> [PASSAGE FOR REVIEW]:

Another artist drawn to a game-like scenario in her work is Hungarian-born perfomer Edit Kaldor, whose Or Press Escape (2003) presents her alone on stage in shadowy half-light in front of her computer's giant illuminated screen. With her back to the audience she types on her keyboard, as the screen displays her emotions and thoughts, her hesitations, as they happen in real/networked time. The screen reveals her solitary thoughts and confessions that suddenly become displaced by messages from outside. A poignant performance about the state of being physically alone, and without addressing the audience directly, Kaldor is the agile cursor on the computer screen: reacting in real time, in a virtual space. Strangely, of course, the set of codes associated with the daily use of computer communication is widely known by now, and thus can be theatrically reused in such a communal setting. The mode of performance even evokes the ritual character of the classical Greek amphitheatre and the functions of actors and chorus. The city, then and now, provides the setting for the tragedies, and we watch the masked character, accompanied by aulos and tympanon. The gods are invisible behind the networked cult practices.

> [WORK INSTRUCTIONS]:
Extend the passage on Edit Kaldor's Or Press Escape, picking up after its final sentence. The data after this text isn't needed for anything here.

> [DATA]:
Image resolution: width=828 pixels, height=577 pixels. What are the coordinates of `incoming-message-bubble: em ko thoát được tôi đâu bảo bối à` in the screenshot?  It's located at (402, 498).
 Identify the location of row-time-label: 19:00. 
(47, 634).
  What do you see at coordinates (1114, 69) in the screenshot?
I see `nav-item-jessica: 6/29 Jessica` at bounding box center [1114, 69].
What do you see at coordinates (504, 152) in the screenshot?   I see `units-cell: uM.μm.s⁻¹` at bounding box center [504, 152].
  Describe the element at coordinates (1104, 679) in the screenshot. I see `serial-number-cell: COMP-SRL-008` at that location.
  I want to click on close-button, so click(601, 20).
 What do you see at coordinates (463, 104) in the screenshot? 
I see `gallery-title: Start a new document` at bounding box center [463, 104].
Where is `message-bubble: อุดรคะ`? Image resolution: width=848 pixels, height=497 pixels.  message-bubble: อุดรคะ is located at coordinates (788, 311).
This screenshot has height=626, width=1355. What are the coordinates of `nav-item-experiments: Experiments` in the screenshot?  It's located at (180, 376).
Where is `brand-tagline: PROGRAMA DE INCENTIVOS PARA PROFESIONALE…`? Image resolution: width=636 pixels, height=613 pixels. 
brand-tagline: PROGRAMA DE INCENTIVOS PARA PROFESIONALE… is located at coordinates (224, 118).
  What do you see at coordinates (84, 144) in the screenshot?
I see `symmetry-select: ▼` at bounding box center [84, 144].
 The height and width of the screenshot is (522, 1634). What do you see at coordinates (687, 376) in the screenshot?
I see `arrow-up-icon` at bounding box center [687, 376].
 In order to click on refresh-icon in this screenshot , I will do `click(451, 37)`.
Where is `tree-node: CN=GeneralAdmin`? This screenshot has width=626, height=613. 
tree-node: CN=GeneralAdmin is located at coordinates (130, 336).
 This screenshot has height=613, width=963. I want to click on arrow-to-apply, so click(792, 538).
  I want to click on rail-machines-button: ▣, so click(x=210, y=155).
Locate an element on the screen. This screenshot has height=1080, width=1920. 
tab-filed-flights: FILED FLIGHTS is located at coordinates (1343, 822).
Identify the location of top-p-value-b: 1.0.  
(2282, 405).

> [WRITTEN RESPONSE]:
A last example from contemporary digital art is the group Igloo (Ruth Gibson & Bruno Martelli) whose collaborative multimedia projects, such as Winterspace (2001-05), BackStrikesEmpire (2006), and Summerbranch (2006), investigate the function of the “real” in virtual environments, reflecting the interaction between people and landscape and illustrating the interpretation the human imagination places on the environment. The interactive installation Summerbranch is a computer-created virtual forest: the “user” (operating a joystick) or a computer character can blend into the “natural” environment captured and treated through the moving image. This work is a hybrid “machinima,” using the tools of the military-entertainment complex, computer gaming, motion capture, 3D environments and special effects to interrogate the artifice in our attempts to reproduce nature.